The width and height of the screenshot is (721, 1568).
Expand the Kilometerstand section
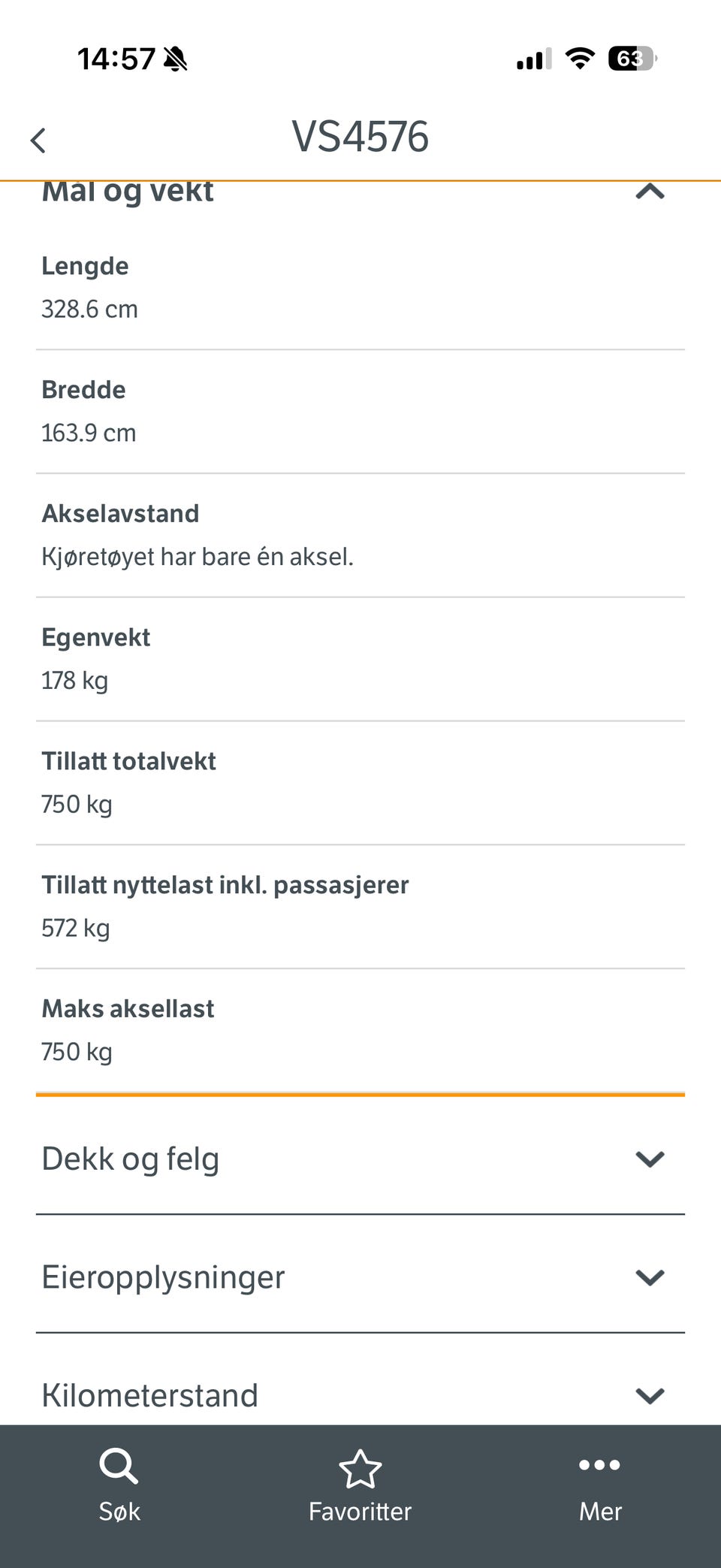tap(650, 1395)
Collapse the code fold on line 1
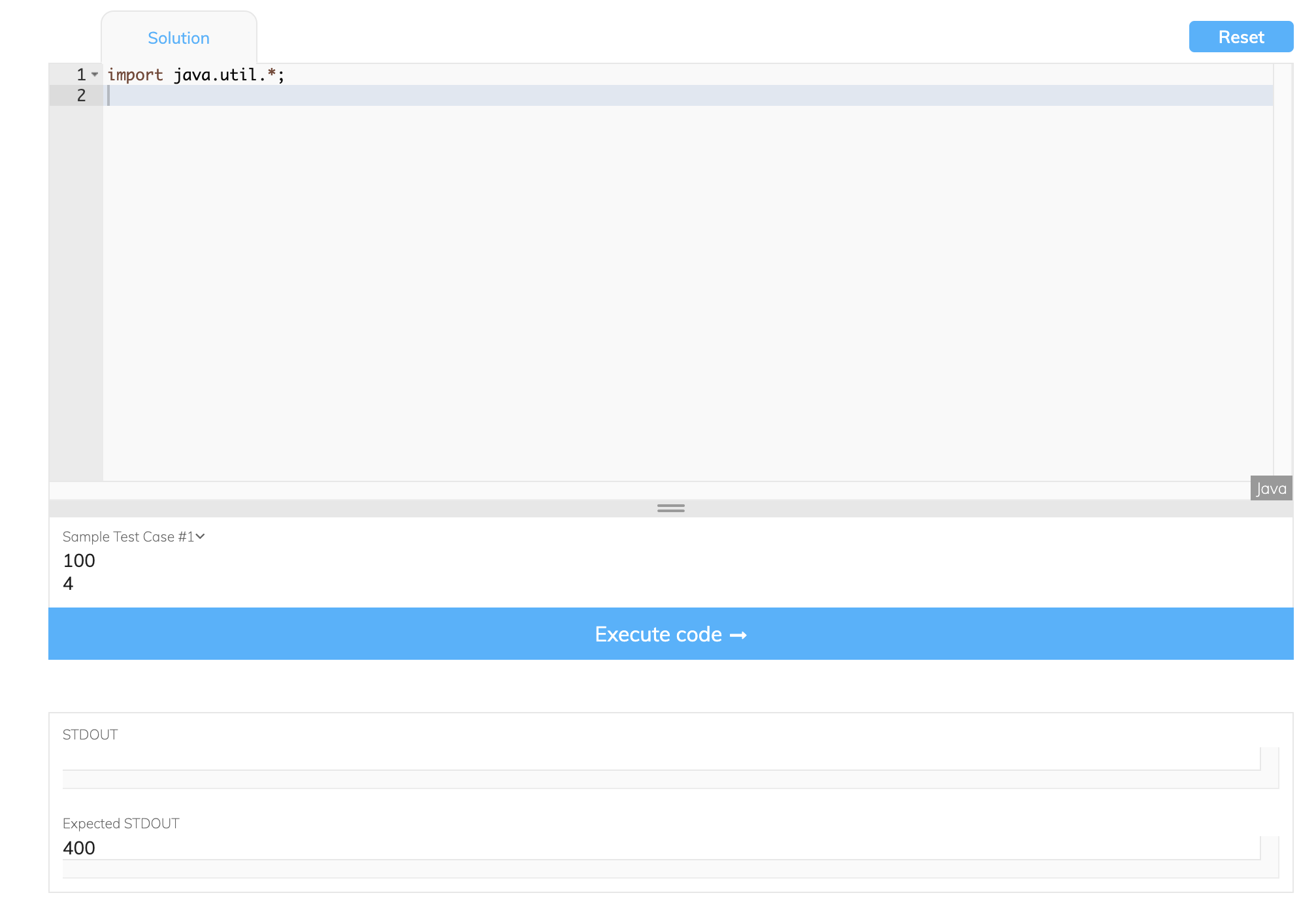 click(95, 74)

== Условие задания ==
Подсчитайте, сколько строк в записях выше содержат слово «height». В ответе укажите только число.

== Решение задания ==
1